Hitting the road alone can be dangerous for someone with such severe mental health concerns, but that doesn’t mean I shouldn’t do it. Quite the opposite, in fact. In my time in academia, I did a lot of studying on trauma. Not only was it close to my heart, but I found the concept of trauma to be absolutely fascinating, and I began seeing childhood trauma as a pervasive social problem. In my studies, I came across the concept of posttraumatic growth. It’s a term to describe the tendency for people who have gone through trauma and healed themselves to exhibit a perception of personal growth as a result of the process. This growth gives meaning to the trauma, creating space for further healing to take root. For this reason, posttraumatic growth has become a focus in my life: to further understand the optimal situations that produce it, and then apply them to my own life. One of the first things I realized about growing beyond my trauma was that I had to allow for situations where I needed to rescue myself, over and over again, to allow new emotional memories to become tied to my anxiety and depression. Memories where I triumphed.

In Peter Levine’s book Waking the Tiger, he discusses an incident where a group of school students was kidnapped and buried underground in their school bus. They escaped, some with more injurious trauma than others. A study was done on the children and the varying affects the traumatic experience had on them in the years following the event. Loosely explained, the study showed that the children who actively worked towards ensuring survival (in this case tunneling their way out of the bus and to the surface) showed graduated returns in growth and healing beyond the experience of being kidnapped. Older children who conceived of the plan and encouraged younger ones to help dig were shown to be the best off in the years following the event and the younger children who began to dig and help were doing well. The story lies in the children who were frozen by their fear and relied on others to rescue them. They were affected in a debilitating way by the traumatic event, even years after it occurred. What was the difference? In short: those who experienced the most posttraumatic growth kept moving. They refused to give up and they fought for survival.


Fight or keep moving.

There are a lot of childhood traumas where fighting is not possible, as was the case with mine. Just because I couldn’t effect the situation at the time doesn’t mean I’ve lost my chance at posttraumatic growth, but it does mean I have to work harder at it. Going on tour and putting myself through anxious situations and coming out on top aids posttraumatic growth. Each time I drive through major city traffic without panic I’m one step closer to it never happening again. Each time I don’t throw in the towel when I’m driving in some faraway state while depressed and on the verge of tears I pound another nail into my trauma’s coffin. If I didn’t have music I wouldn’t be able to do any of this

I’ve been playing music since I was very young, and I’ve been writing it since I was 15. I feel in resonance when I’m creating music. Chasing this resonance has pushed me out of my comfort zone and that is something I have sorely needed.
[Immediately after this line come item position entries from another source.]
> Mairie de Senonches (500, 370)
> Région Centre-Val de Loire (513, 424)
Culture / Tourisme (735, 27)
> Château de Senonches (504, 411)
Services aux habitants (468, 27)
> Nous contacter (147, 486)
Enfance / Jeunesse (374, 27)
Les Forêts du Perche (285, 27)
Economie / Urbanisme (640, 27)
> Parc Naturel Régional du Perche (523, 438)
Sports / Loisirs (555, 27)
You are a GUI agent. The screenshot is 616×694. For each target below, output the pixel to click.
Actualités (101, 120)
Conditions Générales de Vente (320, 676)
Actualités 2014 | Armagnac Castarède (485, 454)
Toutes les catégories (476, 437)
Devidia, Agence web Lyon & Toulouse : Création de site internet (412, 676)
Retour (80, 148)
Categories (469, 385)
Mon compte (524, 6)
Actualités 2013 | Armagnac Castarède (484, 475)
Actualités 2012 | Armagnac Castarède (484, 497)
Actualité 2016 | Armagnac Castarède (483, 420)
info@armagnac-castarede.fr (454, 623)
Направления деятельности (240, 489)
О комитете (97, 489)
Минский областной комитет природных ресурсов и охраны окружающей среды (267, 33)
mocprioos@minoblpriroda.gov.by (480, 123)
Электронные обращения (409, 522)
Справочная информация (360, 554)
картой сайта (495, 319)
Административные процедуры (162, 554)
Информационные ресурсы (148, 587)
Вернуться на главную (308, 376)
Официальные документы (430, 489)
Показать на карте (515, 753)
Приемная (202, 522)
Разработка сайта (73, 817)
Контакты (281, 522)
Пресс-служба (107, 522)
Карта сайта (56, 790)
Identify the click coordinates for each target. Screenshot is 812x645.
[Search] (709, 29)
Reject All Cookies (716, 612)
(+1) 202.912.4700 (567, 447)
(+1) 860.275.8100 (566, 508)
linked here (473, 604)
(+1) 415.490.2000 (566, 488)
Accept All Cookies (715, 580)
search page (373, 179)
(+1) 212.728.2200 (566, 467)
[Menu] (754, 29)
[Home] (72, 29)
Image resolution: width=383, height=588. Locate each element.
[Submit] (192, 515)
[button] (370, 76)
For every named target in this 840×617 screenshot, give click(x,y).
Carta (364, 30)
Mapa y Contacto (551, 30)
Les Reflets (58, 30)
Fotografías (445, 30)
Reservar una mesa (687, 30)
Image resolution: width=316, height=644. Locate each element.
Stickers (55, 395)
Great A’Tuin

Chasing the resonance has brought a level of meaning to my life that I could never have imagined. It has been the true impetus of healing in my life, and when the going is hard that is how I choose to understand what I’m doing. I don’t have any delusions that I would become some famous singer-songwriter, I know that I’m just another white guy with a guitar. I also know that meaning is rarely found in something outside of ourselves, like money or notoriety. Meaning comes from within. Cultivating this meaning is one of the most important tasks we must accomplish in our lives. Music gives me the road. The road gives me meaning.


Feeling good on the southern California Coast, April 2017.